* _Material supplied_:
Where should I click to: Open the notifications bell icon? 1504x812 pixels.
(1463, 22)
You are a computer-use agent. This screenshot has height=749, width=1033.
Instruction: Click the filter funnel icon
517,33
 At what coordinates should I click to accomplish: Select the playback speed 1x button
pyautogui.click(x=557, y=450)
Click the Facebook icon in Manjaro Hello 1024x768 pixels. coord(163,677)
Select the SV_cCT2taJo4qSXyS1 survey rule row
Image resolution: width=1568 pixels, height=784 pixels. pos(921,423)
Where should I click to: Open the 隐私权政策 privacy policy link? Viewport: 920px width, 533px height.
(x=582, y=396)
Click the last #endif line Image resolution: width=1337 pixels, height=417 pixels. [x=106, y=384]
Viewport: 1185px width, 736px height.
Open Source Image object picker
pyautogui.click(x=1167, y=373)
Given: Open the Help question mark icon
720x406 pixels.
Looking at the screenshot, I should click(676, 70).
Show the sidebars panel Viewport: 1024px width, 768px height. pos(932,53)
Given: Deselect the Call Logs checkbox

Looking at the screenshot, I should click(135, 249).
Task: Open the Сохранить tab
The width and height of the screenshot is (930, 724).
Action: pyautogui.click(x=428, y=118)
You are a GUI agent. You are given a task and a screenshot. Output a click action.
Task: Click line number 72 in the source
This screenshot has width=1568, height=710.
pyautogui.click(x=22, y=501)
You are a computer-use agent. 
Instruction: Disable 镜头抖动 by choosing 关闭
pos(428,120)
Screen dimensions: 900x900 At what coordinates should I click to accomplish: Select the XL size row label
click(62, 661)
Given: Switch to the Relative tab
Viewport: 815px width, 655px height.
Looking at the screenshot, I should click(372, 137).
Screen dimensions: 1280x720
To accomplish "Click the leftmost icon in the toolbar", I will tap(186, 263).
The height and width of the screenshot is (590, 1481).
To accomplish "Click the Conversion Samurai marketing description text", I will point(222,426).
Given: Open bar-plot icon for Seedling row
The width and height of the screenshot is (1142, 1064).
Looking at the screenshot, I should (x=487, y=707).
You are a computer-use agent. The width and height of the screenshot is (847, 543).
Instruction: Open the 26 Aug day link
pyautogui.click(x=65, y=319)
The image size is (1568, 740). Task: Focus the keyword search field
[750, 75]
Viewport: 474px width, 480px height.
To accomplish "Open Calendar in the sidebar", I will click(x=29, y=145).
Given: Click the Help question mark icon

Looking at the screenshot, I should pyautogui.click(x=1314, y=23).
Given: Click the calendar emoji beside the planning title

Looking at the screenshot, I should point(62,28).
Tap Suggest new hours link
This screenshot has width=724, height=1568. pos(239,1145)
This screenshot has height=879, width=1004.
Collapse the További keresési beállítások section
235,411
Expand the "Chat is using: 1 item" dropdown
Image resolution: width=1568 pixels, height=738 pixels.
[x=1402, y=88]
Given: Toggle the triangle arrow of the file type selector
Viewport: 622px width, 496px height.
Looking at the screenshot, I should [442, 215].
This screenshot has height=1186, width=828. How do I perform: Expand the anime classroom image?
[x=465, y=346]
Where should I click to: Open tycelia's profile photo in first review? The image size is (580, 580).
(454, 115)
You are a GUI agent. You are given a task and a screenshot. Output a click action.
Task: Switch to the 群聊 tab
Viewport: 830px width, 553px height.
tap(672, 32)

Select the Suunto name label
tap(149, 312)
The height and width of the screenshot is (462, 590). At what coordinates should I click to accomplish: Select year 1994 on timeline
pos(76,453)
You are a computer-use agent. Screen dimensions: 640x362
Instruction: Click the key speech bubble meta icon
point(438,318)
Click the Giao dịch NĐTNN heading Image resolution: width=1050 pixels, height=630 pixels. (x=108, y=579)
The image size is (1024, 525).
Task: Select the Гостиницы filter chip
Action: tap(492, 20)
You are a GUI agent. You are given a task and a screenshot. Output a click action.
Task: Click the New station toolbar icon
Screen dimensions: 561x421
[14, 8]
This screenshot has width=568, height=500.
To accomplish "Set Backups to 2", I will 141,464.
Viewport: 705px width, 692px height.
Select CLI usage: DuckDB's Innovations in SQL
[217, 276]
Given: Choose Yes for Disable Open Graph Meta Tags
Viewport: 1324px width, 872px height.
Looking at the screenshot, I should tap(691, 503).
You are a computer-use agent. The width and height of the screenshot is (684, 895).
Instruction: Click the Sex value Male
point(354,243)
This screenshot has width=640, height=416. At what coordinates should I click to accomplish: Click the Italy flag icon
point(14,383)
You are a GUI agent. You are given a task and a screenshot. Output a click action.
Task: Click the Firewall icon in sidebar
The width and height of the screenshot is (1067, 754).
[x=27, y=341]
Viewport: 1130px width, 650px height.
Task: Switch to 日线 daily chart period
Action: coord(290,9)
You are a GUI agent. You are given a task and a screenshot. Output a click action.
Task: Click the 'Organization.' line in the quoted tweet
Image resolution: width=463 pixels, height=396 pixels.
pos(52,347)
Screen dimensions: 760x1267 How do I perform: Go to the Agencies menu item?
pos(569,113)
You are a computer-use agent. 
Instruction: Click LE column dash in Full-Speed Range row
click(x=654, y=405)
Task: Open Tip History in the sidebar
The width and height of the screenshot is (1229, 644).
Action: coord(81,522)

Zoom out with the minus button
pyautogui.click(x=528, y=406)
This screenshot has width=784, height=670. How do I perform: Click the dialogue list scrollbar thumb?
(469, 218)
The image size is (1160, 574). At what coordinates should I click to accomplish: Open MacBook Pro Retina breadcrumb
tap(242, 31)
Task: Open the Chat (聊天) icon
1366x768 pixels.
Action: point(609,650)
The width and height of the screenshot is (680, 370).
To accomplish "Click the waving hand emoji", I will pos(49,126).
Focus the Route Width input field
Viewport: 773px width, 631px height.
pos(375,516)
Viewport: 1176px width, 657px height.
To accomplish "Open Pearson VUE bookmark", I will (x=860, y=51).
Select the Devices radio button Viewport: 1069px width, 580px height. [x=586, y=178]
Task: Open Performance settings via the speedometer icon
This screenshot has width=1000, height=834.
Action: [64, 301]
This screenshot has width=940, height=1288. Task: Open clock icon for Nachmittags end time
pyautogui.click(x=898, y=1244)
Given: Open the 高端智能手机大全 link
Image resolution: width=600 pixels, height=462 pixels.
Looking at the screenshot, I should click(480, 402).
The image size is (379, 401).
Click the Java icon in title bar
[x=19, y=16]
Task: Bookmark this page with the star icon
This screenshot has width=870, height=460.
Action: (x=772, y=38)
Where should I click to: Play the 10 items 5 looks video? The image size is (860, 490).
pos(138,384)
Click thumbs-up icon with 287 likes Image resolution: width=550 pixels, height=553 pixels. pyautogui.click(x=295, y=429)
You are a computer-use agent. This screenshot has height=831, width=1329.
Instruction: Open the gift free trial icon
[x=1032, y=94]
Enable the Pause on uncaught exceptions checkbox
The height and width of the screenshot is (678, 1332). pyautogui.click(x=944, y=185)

* _Work instructions_:
Among the lines above, please find those with "will" and copy them.

* _Reply to the task_:
To accomplish "Click the leftmost icon in the toolbar", I will tap(186, 263).
To accomplish "Click the Conversion Samurai marketing description text", I will point(222,426).
To accomplish "Open Calendar in the sidebar", I will click(x=29, y=145).
To accomplish "Set Backups to 2", I will 141,464.
To accomplish "Click the waving hand emoji", I will pos(49,126).
To accomplish "Open Pearson VUE bookmark", I will (x=860, y=51).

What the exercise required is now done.